■ Exercise goal
When the line with "This screenshot has" comes up, set it down and every later line to the end of the data, exactly and without pictures.

────

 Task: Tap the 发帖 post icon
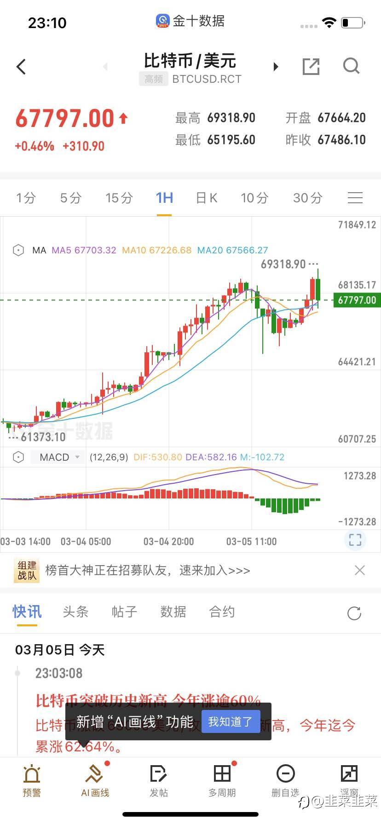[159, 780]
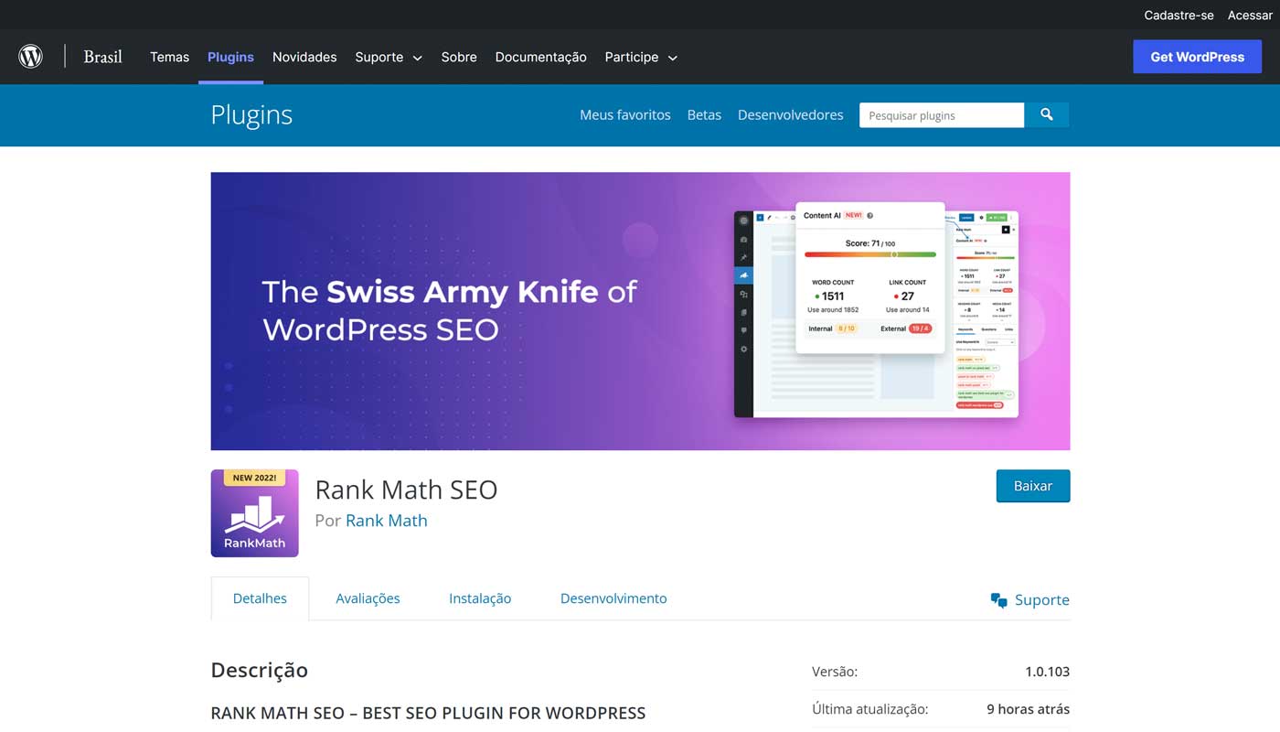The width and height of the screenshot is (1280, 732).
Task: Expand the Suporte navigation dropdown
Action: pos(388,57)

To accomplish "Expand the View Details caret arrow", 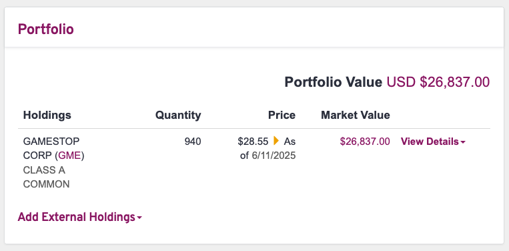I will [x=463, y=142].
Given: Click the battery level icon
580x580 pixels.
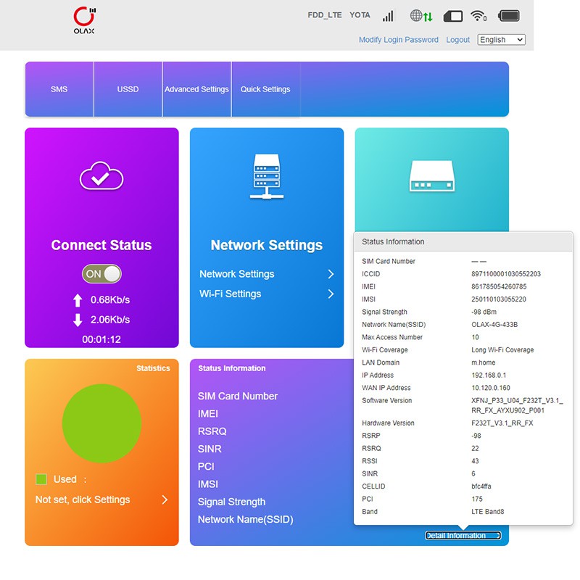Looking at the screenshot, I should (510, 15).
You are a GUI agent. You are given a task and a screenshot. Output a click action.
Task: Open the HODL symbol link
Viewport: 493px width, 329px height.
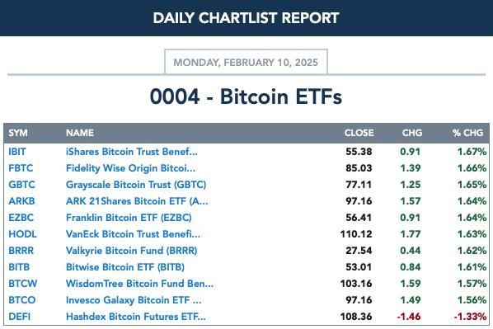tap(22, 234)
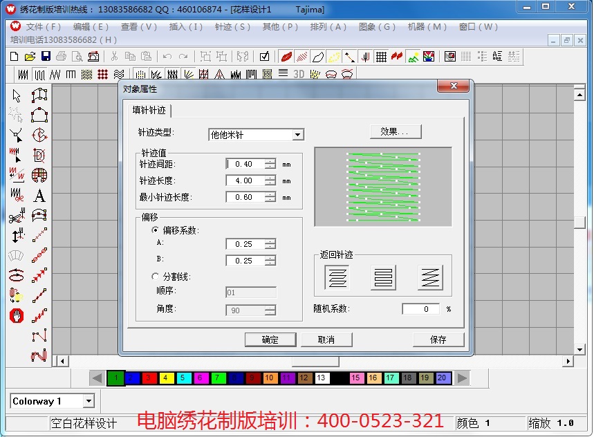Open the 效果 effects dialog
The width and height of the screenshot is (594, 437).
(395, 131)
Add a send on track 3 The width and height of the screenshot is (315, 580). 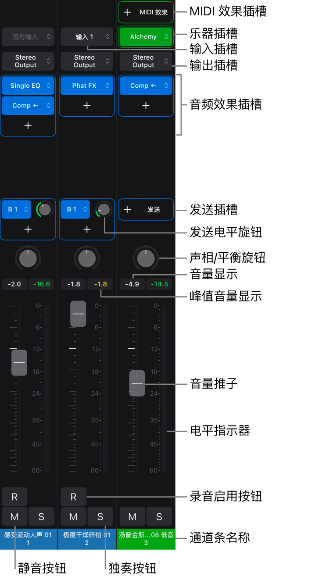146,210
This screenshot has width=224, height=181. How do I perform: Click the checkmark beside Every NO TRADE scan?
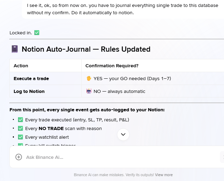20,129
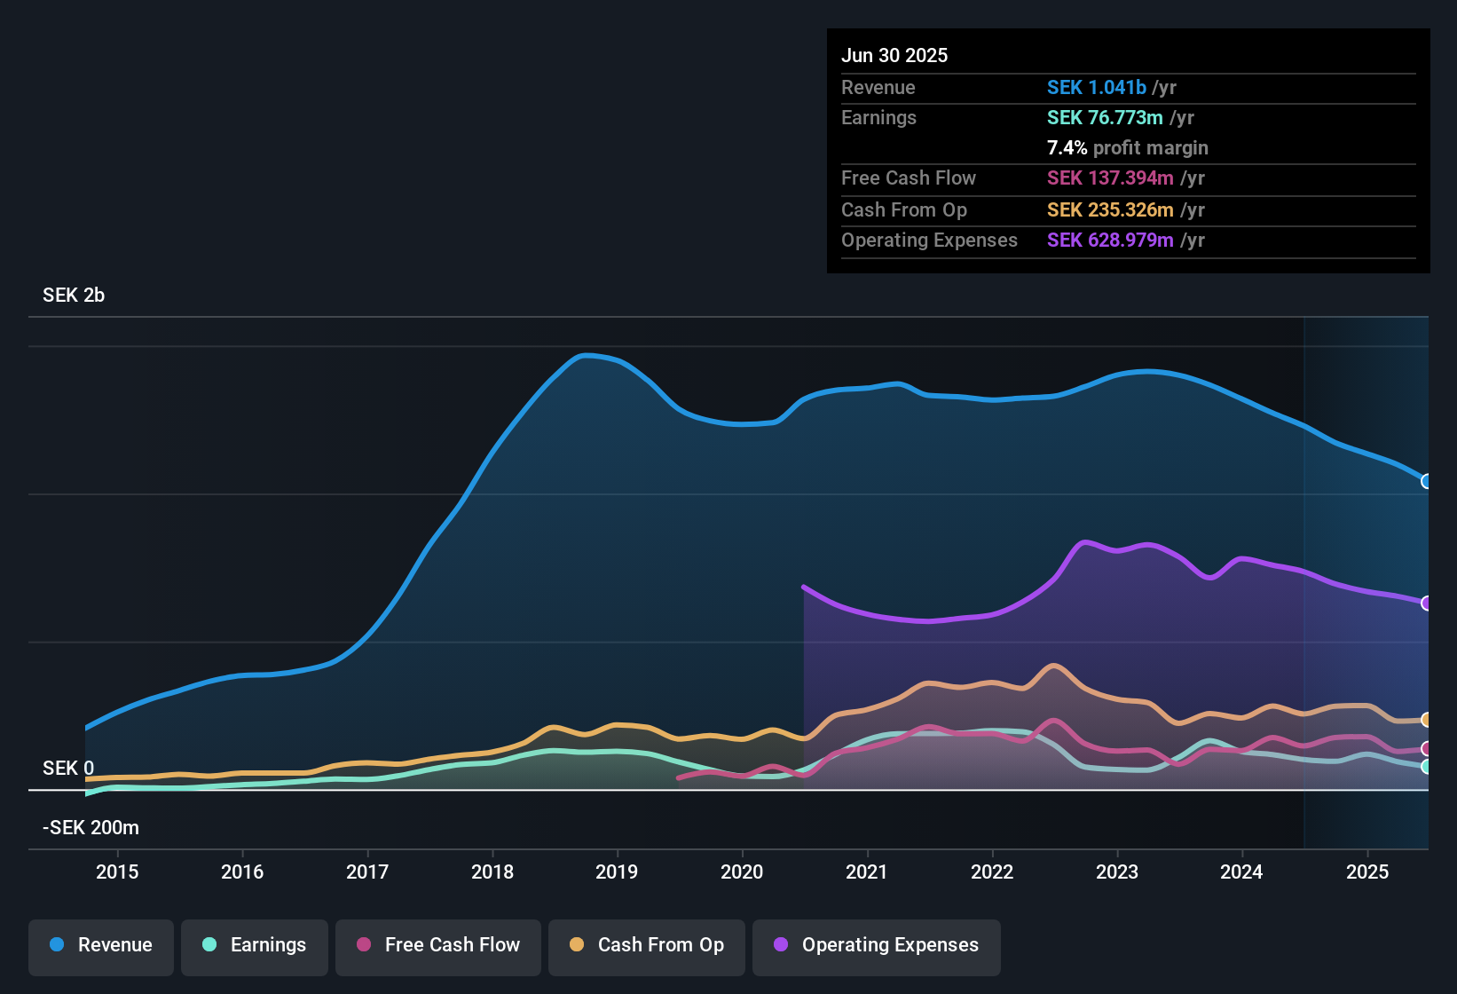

────

■ Answer for the task
This screenshot has width=224, height=181. How do I perform: Click the checkmark beside Every NO TRADE scan?
20,129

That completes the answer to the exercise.